1. I think instantaneous torque which is what an electric offers is useless.
2. I prefer gas engine exhaust directly in my home and neighbourhood versus a coal / nuclear / hydro / wind / solar plant that's nowhere in sight.
3. I like a loud engine that requires more of my hard earned money for maintenance.
4. Oil is somehow cleaner than coal despite numerous massive disasters BP Oil spill anyone? Nor the military and political effort required to secure it which in turn requires more oil?

Or the more likely story:

1. Umm we prefer to keep selling our hybrid tech we've invested in so we can make more money. If we can convince everyone not to go EV, we don't need to invest more money in new technology.

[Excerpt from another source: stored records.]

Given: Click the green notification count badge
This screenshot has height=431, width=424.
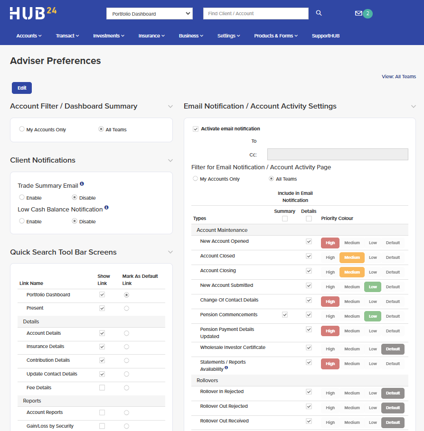Looking at the screenshot, I should (367, 13).
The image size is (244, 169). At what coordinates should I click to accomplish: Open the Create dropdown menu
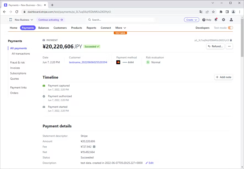coord(191,20)
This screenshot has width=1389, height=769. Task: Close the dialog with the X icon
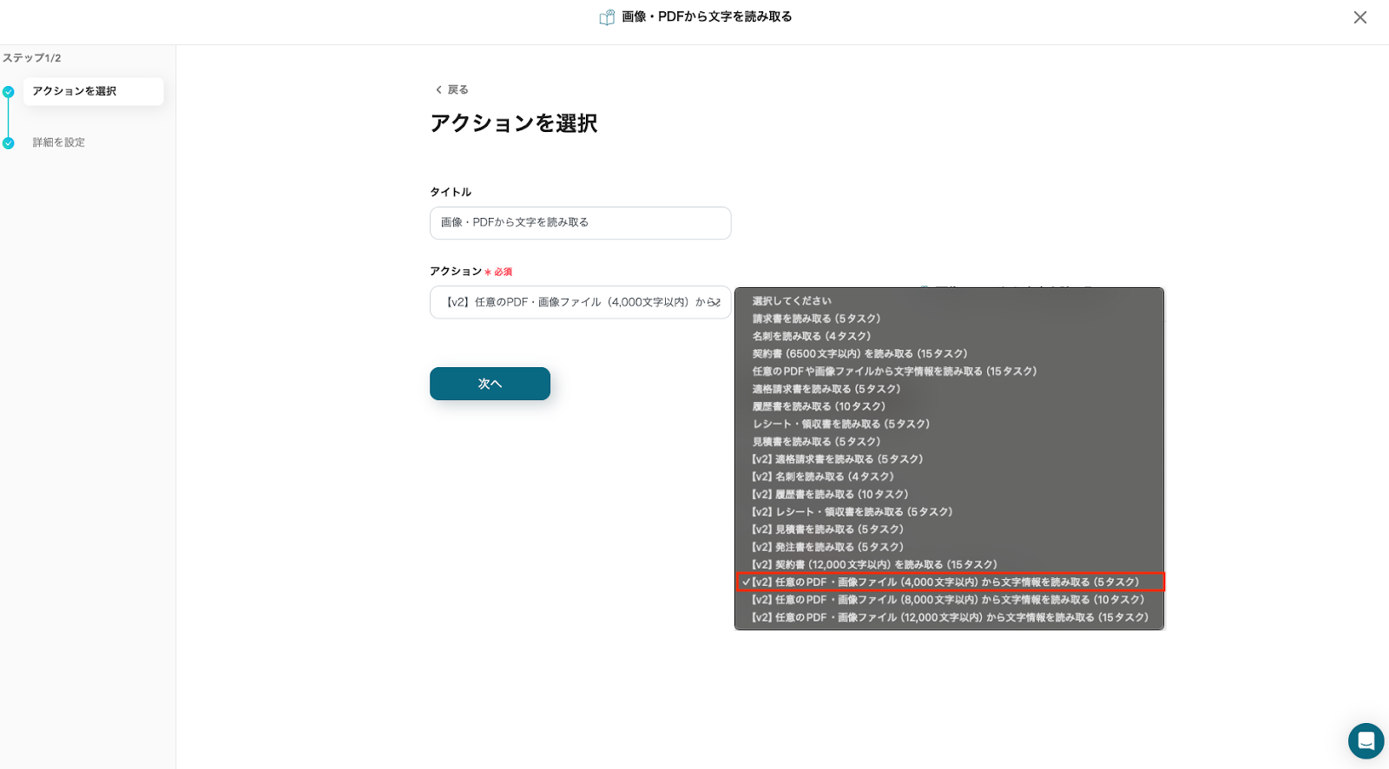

Granted a third reason which would have been a better excuse would have been that battery technology isn't quite up to par yet for the average user. This would have been a better argument.




RE: Sounds like spin
By Reclaimer77 on 6/11/2013 2:25:52 PM , Rating: 2
Of course it's spin. However what's wrong here is you presenting it like it's immoral. Toyota's a business, the goal is to make money. And a lot of car companies are coming out lately and saying, in one way or another, that this Government-forced EV push is ill-advised and bad for business. It's bad for consumers too, and tax payers.

quote:
1. Umm we prefer to keep selling our hybrid tech we've invested in so we can make more money. If we can convince everyone not to go EV, we don't need to invest more money in new technology.


Again, is something wrong with this?

Hybrid technology was a pretty forward-thinking notion when it was first brought to market. But they did it on THEIR timetable. When they had the R&D invested and when the market was ready. When they could project profits to justify the product.

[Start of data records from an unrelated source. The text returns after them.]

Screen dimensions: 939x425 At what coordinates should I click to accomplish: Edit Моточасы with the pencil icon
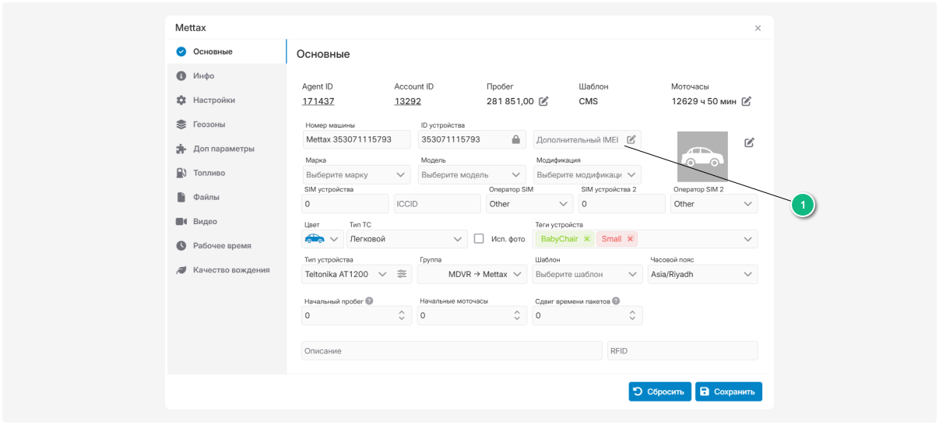[x=746, y=101]
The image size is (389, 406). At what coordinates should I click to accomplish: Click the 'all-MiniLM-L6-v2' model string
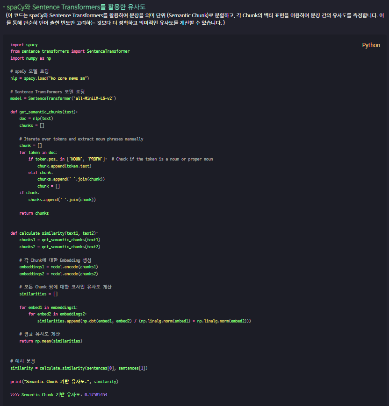click(x=94, y=98)
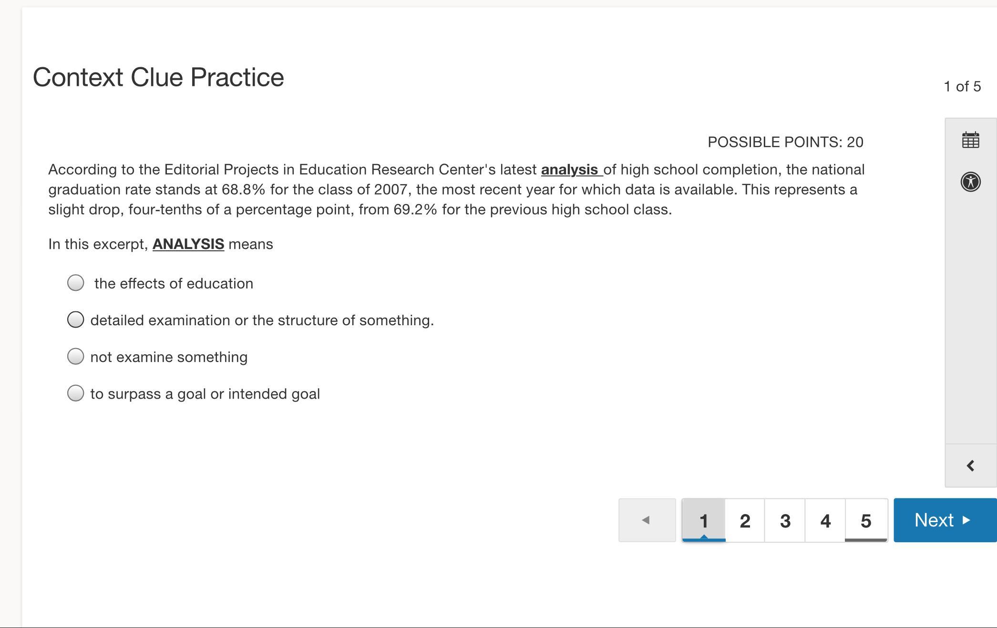The height and width of the screenshot is (628, 997).
Task: Navigate to question 3
Action: (x=785, y=520)
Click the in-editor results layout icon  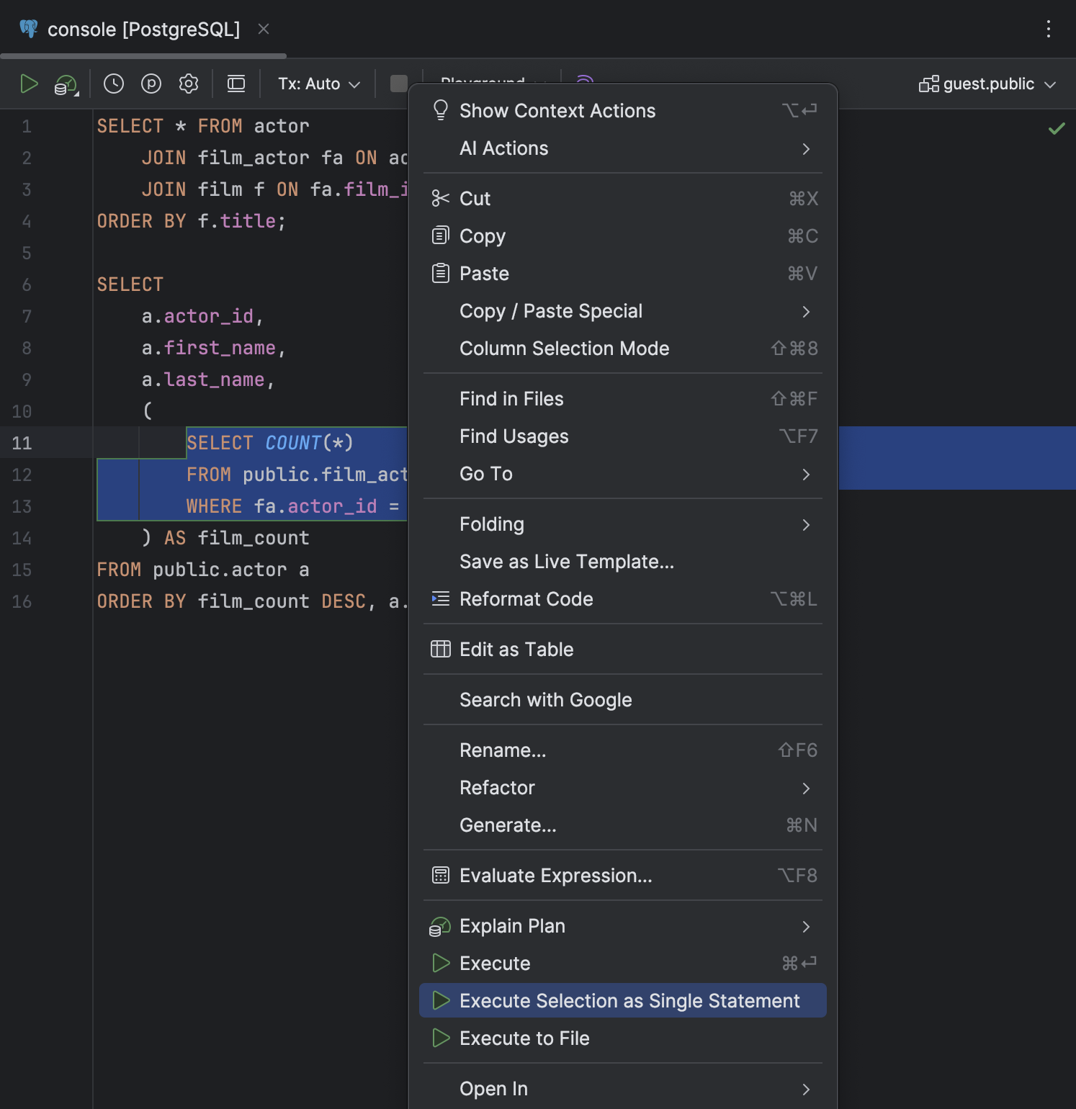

EV's are simply not justifiable for every car maker to produce, no matter how much you or Obama may wish it to be so. That's basically what Toyota is saying here, in a very diplomatic and circuitous manner.

They're a car maker after all. They don't care what the state of the grid is or our renewables. If there was a large consumer-driven market for these vehicles with consumer demand, you're damn right they would make them.


RE: Sounds like spin
By foxalopex on 6/11/2013 3:30:57 PM , Rating: 2
Hybrid technology also got Billions in support from the Japanese government and from the US government at the same time unless folks forgot the incentives for the Prius when it first came out. If they hadn't gotten support I highly doubt the technology would exist now.

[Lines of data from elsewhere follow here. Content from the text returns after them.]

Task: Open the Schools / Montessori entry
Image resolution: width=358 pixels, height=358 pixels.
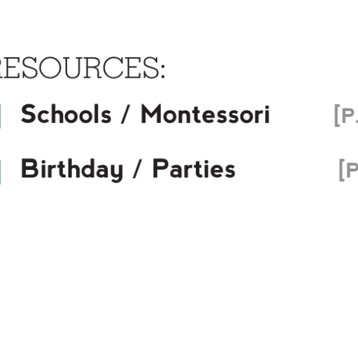Action: click(145, 114)
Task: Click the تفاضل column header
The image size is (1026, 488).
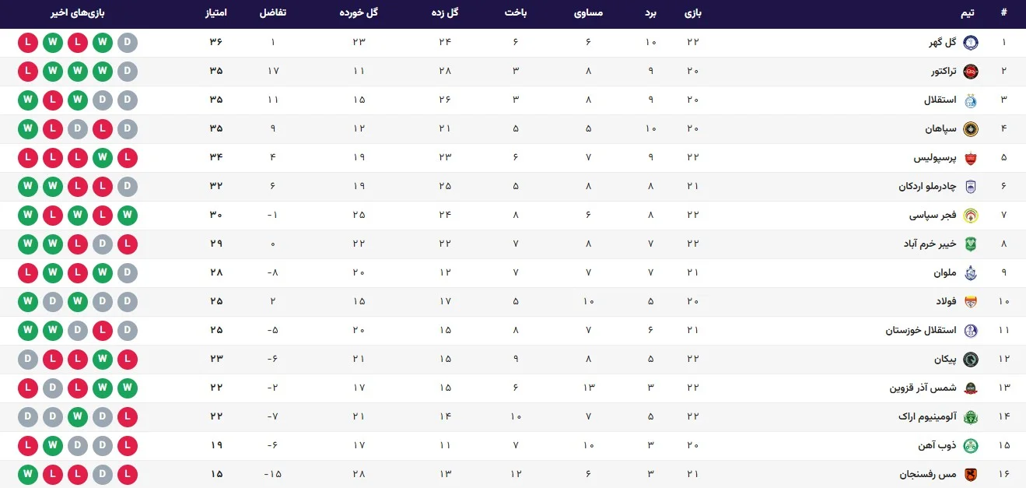Action: click(x=272, y=13)
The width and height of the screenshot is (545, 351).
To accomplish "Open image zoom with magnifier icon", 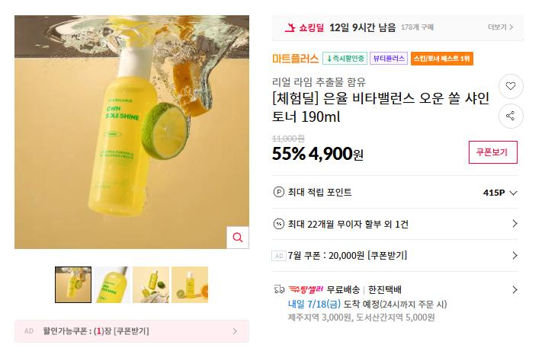I will [x=238, y=238].
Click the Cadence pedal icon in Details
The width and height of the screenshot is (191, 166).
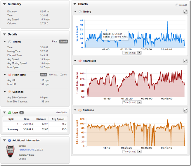[x=10, y=92]
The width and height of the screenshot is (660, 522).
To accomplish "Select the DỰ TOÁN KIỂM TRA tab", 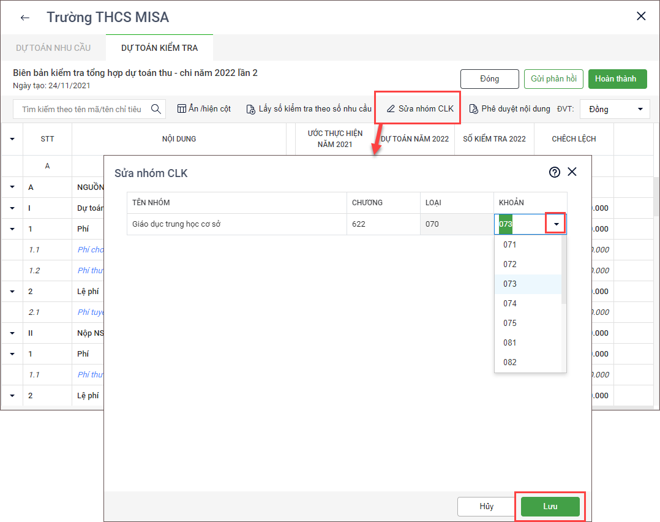I will point(159,48).
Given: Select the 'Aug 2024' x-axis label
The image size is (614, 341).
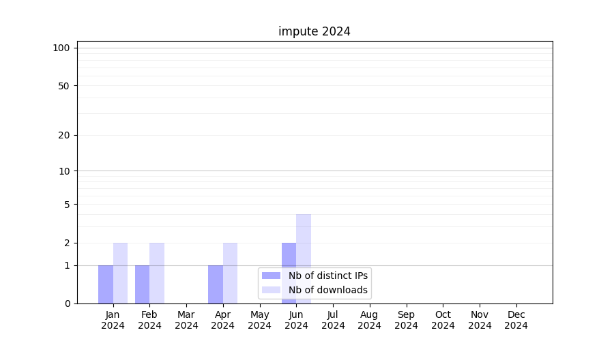Looking at the screenshot, I should (x=369, y=320).
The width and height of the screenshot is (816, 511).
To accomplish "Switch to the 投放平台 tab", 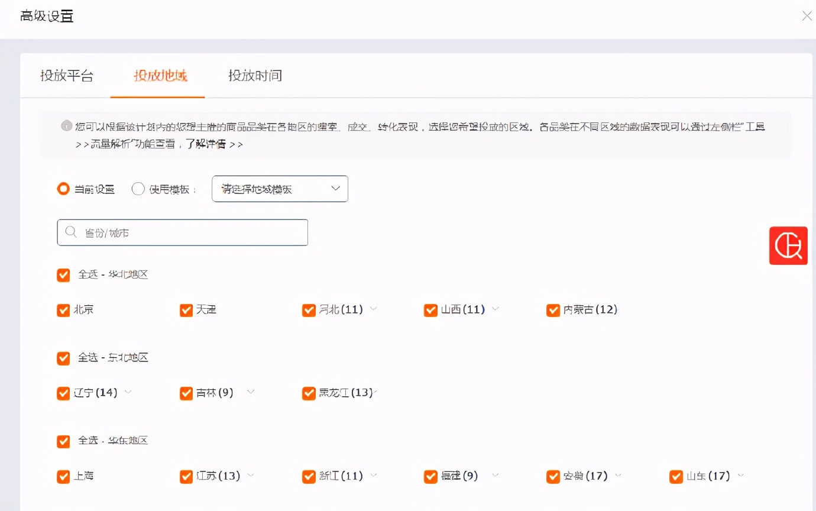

The government is making a push for EVs because although they are expensive, they seem to promise a better future. Switching to EVs above all would reduce the air pollution in our cities. Now some folks argue that power generation plants pollute but put it this way. Would you prefer powering your house with gas generators in the garage or hooking into the main power lines? Reducing air pollution alone would likely save hundreds of lives in time. It would reduce our dependence on oil and allow cars to easily convert into whatever power source in the long run.

Another way to look at it, do you think car makers would bother with seatbelts, air bags, catalytic converters or switch to unleaded gas without government initiatives? I don't think so.